### Supplied entries:
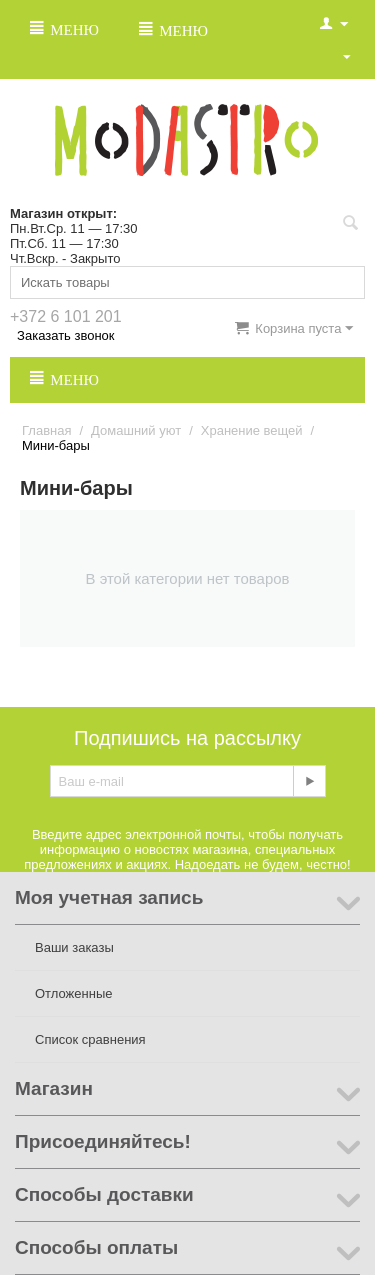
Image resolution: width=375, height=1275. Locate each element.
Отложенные (73, 993)
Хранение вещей (252, 430)
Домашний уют (136, 430)
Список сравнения (90, 1039)
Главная (46, 430)
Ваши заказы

### Request:
Copy the listing above word for word, with the picture left out.

### Expected answer:
Image resolution: width=375, height=1275. Locate each element.
Отложенные (73, 993)
Хранение вещей (252, 430)
Домашний уют (136, 430)
Список сравнения (90, 1039)
Главная (46, 430)
Ваши заказы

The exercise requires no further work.